It was some years ago now, in 2012 after the outbreak of war in Syria, that a friend and I were in Gaziantep and Sanliurfa, Turkey. Now, the earthquake damage there and in the neighborhood of Aleppo, Syria, has left more than 45,000 dead and thousands of buildings destroyed.
Before my friend and I traveled to Turkey, I had talked with Nancy Huntington of West Tisbury and Lexington. I knew that her Armenian father had grown up in Gaziantep. Her family had fled Turkey during the Armenian genocide of World War I. She asked us to find her family’s house there and take pictures of it. It was low-built and surrounding a courtyard and had become a guest house, we found.
After they had been warned in 1914 that all Armenians were about to be forcibly expelled, Mrs. Huntington’s family, pistachio growers, had packed up their prized possessions and left their home. After a brief stay in Beirut, Lebanon, and then in Egypt, her 19-year old father and his brother had come to the United States and settled in Boston.
Because her father’s childhood house was sturdily built long ago, it may have withstood the earthquake, she hopes. Mrs. Huntington remembers her father’s tales of times of earthquake tremors in his boyhood. At such times, the family would go into the courtyard to sleep away from the building’s walls.
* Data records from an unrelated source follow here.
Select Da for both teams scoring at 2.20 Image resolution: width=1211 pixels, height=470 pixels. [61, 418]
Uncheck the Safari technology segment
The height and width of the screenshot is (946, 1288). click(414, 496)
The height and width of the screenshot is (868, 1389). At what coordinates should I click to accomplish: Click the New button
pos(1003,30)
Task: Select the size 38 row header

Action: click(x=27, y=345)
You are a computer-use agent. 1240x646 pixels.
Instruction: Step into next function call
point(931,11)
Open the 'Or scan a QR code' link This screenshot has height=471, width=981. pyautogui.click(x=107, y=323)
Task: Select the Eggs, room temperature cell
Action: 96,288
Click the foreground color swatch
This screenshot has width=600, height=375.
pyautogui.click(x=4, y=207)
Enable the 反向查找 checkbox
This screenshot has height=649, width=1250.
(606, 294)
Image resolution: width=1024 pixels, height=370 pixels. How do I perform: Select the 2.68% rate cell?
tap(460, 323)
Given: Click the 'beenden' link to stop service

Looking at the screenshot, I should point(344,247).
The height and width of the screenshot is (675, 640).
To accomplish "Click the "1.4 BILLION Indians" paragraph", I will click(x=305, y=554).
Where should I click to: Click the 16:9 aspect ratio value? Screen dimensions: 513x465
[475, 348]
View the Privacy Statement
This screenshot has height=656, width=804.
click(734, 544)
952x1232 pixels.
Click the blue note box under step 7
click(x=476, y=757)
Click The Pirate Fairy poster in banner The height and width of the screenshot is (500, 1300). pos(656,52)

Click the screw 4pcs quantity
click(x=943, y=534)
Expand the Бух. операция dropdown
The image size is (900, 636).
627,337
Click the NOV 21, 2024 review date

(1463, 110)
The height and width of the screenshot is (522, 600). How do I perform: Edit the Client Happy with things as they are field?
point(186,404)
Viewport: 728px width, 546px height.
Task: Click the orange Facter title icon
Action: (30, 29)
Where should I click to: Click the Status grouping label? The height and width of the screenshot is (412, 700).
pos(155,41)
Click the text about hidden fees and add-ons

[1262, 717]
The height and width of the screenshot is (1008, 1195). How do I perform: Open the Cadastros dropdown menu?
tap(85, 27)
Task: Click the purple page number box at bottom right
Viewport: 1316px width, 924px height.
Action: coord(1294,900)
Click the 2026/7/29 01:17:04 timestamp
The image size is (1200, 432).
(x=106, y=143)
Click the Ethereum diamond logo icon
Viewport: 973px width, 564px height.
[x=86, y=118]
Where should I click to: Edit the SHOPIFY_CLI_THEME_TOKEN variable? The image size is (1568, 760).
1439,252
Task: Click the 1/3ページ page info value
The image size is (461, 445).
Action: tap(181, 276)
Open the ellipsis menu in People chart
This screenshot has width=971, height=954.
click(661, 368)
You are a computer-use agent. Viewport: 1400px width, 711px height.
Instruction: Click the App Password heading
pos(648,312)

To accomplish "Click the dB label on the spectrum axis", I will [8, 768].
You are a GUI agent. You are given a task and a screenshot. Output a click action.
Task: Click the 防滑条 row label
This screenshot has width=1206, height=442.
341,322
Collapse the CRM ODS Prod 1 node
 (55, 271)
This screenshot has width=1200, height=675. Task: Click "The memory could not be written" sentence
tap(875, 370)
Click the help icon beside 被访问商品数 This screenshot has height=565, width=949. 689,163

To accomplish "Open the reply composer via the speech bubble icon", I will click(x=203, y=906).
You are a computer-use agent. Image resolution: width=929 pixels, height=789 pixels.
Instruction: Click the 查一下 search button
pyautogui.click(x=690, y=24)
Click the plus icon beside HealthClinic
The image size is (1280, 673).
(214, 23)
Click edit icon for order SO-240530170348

I have been recalling, too, being in Sanliurfa on that visit to Turkey. At one point, we traveled to the Syrian border where refugees were staying in tents. There was a furious thunderstorm while we were there, with stronger thunder and lightning than any I had ever experienced. I was talking with refugees in an old barn that shook so hard in the wind and the heavy rain that one wondered if it might fall.
Thunderstorms and earthquakes, of course, have nothing in common. That storm, however, made me wonder about the ferocity of nature in the area. A decade before that, I had been in Aleppo, Syria — also struck by the recent earthquake. There, at its Citadel built on the outskirts of the city to keep Crusaders out, I had been asked by three young women to take their picture. Then they invited me to visit the new university dormitory where they lived, and of which they were extremely proud. I wonder, since there is now a question as to the solidity of recently-built structures, if that dormitory still stands.
But I hope above all that those former students, and my guides in Gaziantep and Sanliurfa are among the survivors of the region’s terrible recent natural catastrophes.